Menteri Perindustrian Agus Gumiwang Kartasasmita melakukan pertemuan dengan Menteri Industri dan Teknologi Informasi (Minister of Industry and Information Technology/MIIT) RRT Jin Zhuanglong pada Selasa (4/7) lalu. Melalui pertemuan tersebut, Agus ingin kerja sama kedua negara semakin ditingkatkan melalui beberapa kolaborasi potensial di sektor industri yang ditawarkan.
Agus pun menawarkan potensi kerja sama di industri farmasi dan industri hijau dengan China. Berkaitan dengan kerja sama industri farmasi, Agus menyampaikan Indonesia masih membutuhkan bahan baku obat impor. Pihaknya mengharapkan China membuka peluang untuk Indonesia impor bahan baku obat selain paracetamol.
"Sistem kesehatan Indonesia saat ini merupakan salah satu yang terbesar di dunia, menjangkau 240 juta penduduk dengan turnover value mencapai US$ 40 miliar. Karenanya, pendalaman struktur industri farmasi sangat penting untuk dilakukan," jelas Agus dalam keterangannya, dikutip Jumat (7/7/2023).
SCROLL TO CONTINUE WITH CONTENT
Kerja sama lainnya yang ditawarkan Indonesia adalah terkait pengembangan industri hijau yang memprioritaskan efisiensi dan efektivitas penggunaan sumber daya secara berkelanjutan. Menurut Agus, industri hijau juga penting dengan meningkatnya kebutuhan pasar akan produk hijau.
Selain itu juga penting bagi peraturan tentang praktik berkelanjutan di pasar global seperti Ecolabel, Carbon Tax, Carbon Border Adjustment Mechanism, environmental management system, atau sertifikat lain yang menjamin legalitas sumber daya,
Dalam hal ini, Agus mengharapkan Indonesia-RRT bisa bekerja sama untuk mengembangkan green products melalui industri bioprospektif yang memproses sumber daya biologis, termasuk tumbuhan, mikroorganisme, dan hewan.
"Salah satu potensi sumber daya untuk industri ini yang dimiliki Indonesia adalah rumput laut dan mikroalgae yang dapat diproses menjadi bahan baku bio produk, seperti bagi bioplastic, biofuels, dan pupuk," papar Agus.

────

Petunjuk — Kutip dengan persis teks tentang kerja sama industri Indonesia dan China, seluruhnya mulai dari "Agus pun menawarkan" sampai ke "dikutip Jumat (7/7/2023).". Catatan berikut tidak berperan sama sekali di sini.

(Item Tersimpan)
────

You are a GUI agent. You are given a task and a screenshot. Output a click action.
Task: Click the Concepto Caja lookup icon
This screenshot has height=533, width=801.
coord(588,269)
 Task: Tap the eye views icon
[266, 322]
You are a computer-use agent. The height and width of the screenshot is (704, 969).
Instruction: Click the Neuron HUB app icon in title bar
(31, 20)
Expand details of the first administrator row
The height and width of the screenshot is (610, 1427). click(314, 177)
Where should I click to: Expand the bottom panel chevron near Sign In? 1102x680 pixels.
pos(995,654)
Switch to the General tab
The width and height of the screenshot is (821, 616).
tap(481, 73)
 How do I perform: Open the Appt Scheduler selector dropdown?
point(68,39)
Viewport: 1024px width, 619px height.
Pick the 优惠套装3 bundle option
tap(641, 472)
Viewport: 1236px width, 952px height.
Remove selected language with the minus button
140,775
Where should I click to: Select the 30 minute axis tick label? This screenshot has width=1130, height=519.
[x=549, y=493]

────

Jawaban Latihan —
Agus pun menawarkan potensi kerja sama di industri farmasi dan industri hijau dengan China. Berkaitan dengan kerja sama industri farmasi, Agus menyampaikan Indonesia masih membutuhkan bahan baku obat impor. Pihaknya mengharapkan China membuka peluang untuk Indonesia impor bahan baku obat selain paracetamol.
"Sistem kesehatan Indonesia saat ini merupakan salah satu yang terbesar di dunia, menjangkau 240 juta penduduk dengan turnover value mencapai US$ 40 miliar. Karenanya, pendalaman struktur industri farmasi sangat penting untuk dilakukan," jelas Agus dalam keterangannya, dikutip Jumat (7/7/2023).